Saturday, May 24, 2008

War cry

Eli took a long shower. He turned on his music very loud. Very very loud. I yelled at him from the top of the stairs. No reply. I yelled at him from the bottom of the stairs. Again, no reply. I knocked on his partly opened door and as he turned to me, wearing only a white towel wrapped around his waist and bending over to do something with his feet or his ankles, yelled at him from there. Yelled at him to turn the music down.

I didn’t really have to yell at him from there, I suppose. Its uncomfortable walking up behind someone’s back who doesn’t know you’re there and you don’t even know where they are exactly but just see them all of a sudden, because he could have been in his other room. And they’re barely dressed.

It would be different if I was a hunter. Eli is a kind of hunter. He’s in the military reserves and goes out on weekends to do war games exercises. When he comes home he’s always barely slept and talks excitedly in a loud voice.

I like turning up the music loud too sometimes. When Eli does it, downstairs, in his apartment, so you can hear it all over the house, it makes me think of some kind of war cry to scare your enemy. Like you know how the bagpipe music of the Scots was supposed to put fear into the hearts of its enemies. Except for me personally bagpipe music gives me a chill, but not the scary kind, and makes the back of my head tingle.

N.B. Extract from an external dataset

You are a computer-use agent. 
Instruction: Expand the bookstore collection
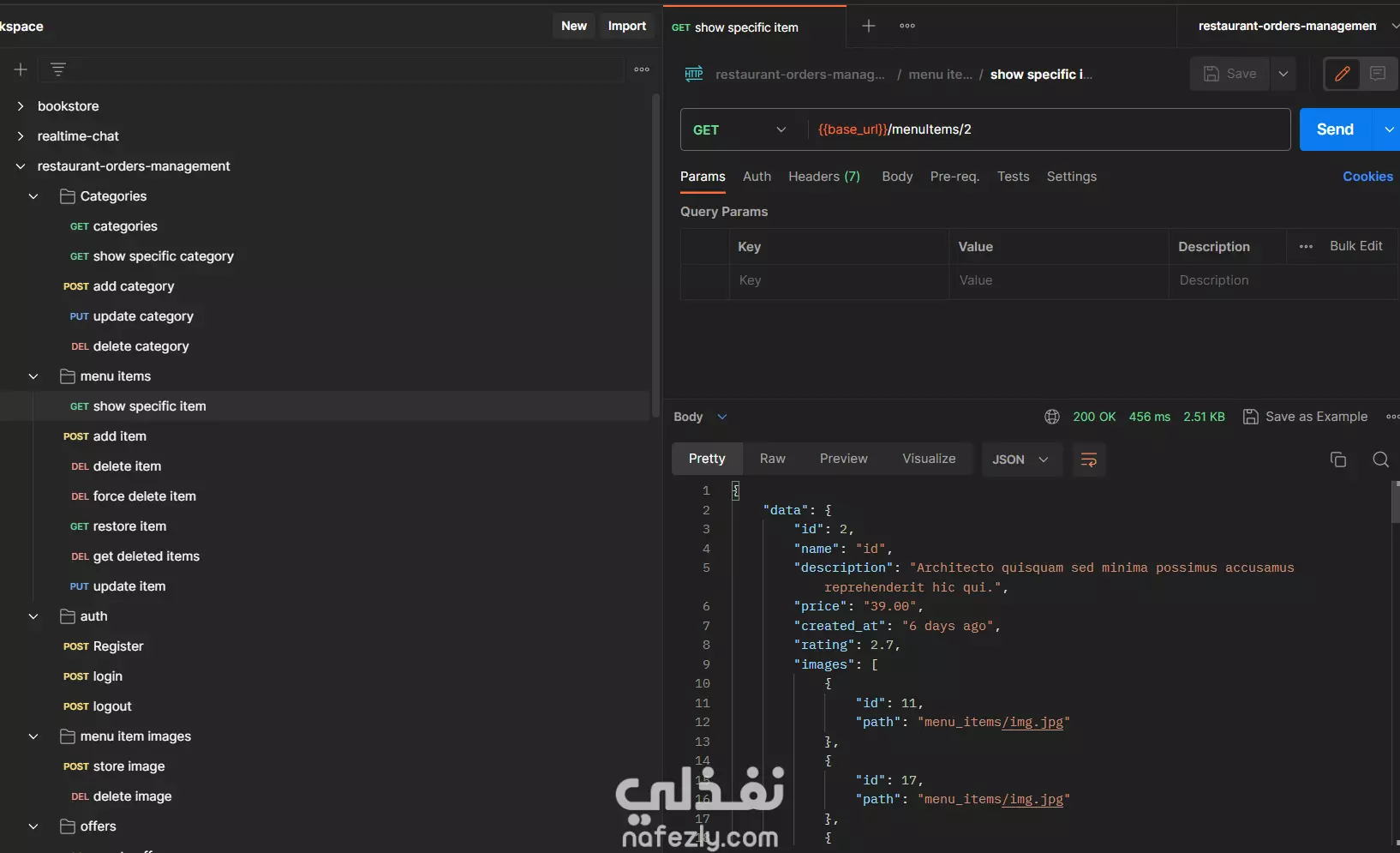click(x=21, y=106)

Like in recognition.

The dynamics of this situation suggests to me that if you’re a warrior emitting, in whatever form, your battle cry you should be careful to not get so caught up in the miraculous and scary power of your cry that you forget that your deafening sounds provide an excellent opportunity for your enemy to use it as a cover and to stealthily attack you from behind.

1 comment:

Larry Eisenstein said...

You need some good Marine type hoo-ahs!!! to give him back in the face. Slogan means war cry in old Scottish. That's your tongue, crazy, reddish haired, wildly freckled girl.